しかしそれまで何不自由なく暮らしていた若い身に、貧民街での生活はあまりにも過酷だった。ようやく食べ物を手に入れても、力ずくで奪われてしまうのは日常茶飯事。雑草を食んでは口の中を切り、腹を壊して悶絶することも1度や2度ではなかった。どうしてそんな目に遭ってまで生きなければならないのかと、世を恨んでさえいたそうだ。
「食うや食わずの生活に疲れ果て、私はついに、夫と子供の後を追って死のうと考えるようになりました」
そんな時にここでの仕事の話を知ったと言う。
「私が後を追っても、夫や子供は悲しむだけだと思ったんです。それなら死んだ気で働かせて頂こうと」
「それは正しい考えだと思うぞ」
「ここで働かせて頂くようになり、仕事がない日でも1食の食事を頂けることがどんなにありがたかったことか」
「済まんな。本当はもっと食わせてやりたいんだが」
「とんでもないです! 私はその1食さえ食べられない日を何度も経験して過ごしてきました。おーなーが謝る必要なんてありません!」
中にはバドルのような度し難い愚か者もいるが、基本的に貧民街で暮らす人々は謙虚だ。ここで賄いを食べられる者たちは、王国からの配給品を受け取らないと聞く。彼らは自分に配られる分を、もっと弱い立場の者たちに分けてやってくれと願うらしい。
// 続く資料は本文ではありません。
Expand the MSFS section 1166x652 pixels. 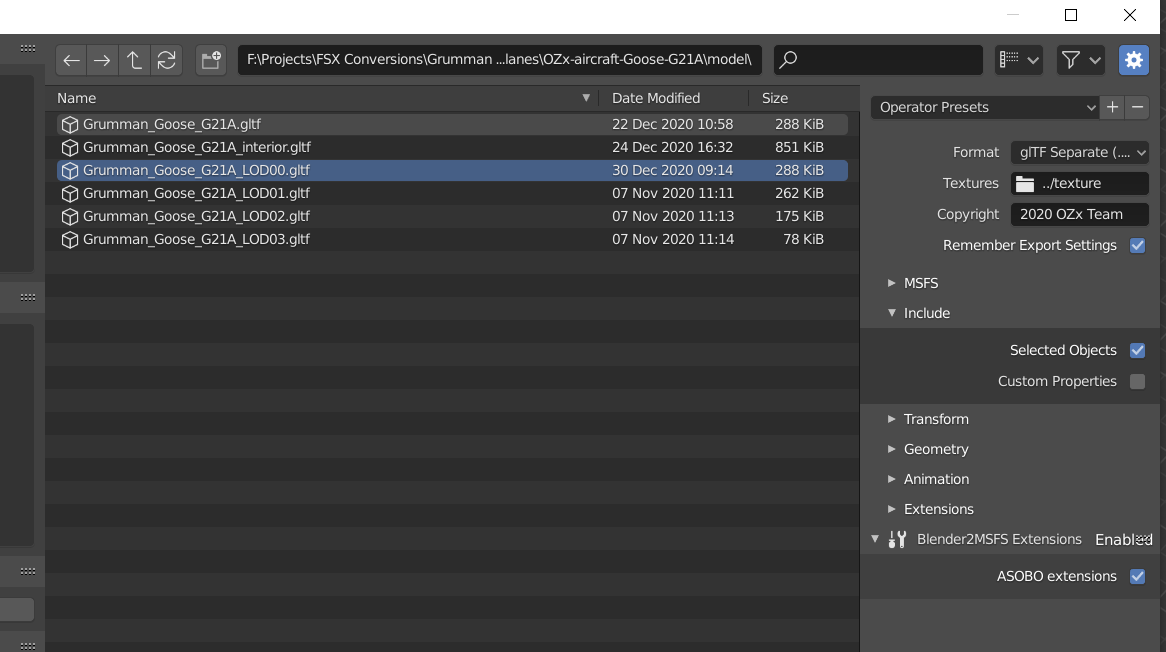(x=920, y=283)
「ですから私には休んでるヒマなんてないんです! お願いです、どうか今日も働かせて下さい!」
「そんな話を聞かされたら仕方ないか」
「で、では!」
「まあ待て。今のままで店に戻っても、また皆に迷惑をかけるだけだろう?」
俺は彼女を立ち上がらせ、こちらに背を向けるように言った。
「今回だけだぞ。それと、これは誰にも言うなよ」
「おーなー?」
不安そうな背中に向けて、俺は小さな声で早九字を切った。これでまたラーメン10杯分の食事を摂らなければならなくなったよ。しかし、彼女の症状は完治するはずだ。
「あ、あれ?」
「どうだ、楽になったか?」
「はい、あの……」
「もう1度言う。誰にも喋るなよ」
「もしかしておーなーは……」
法力を魔法ということにして簡単に説明すると、どういうわけかレイランは突然泣き崩れてしまうのだった。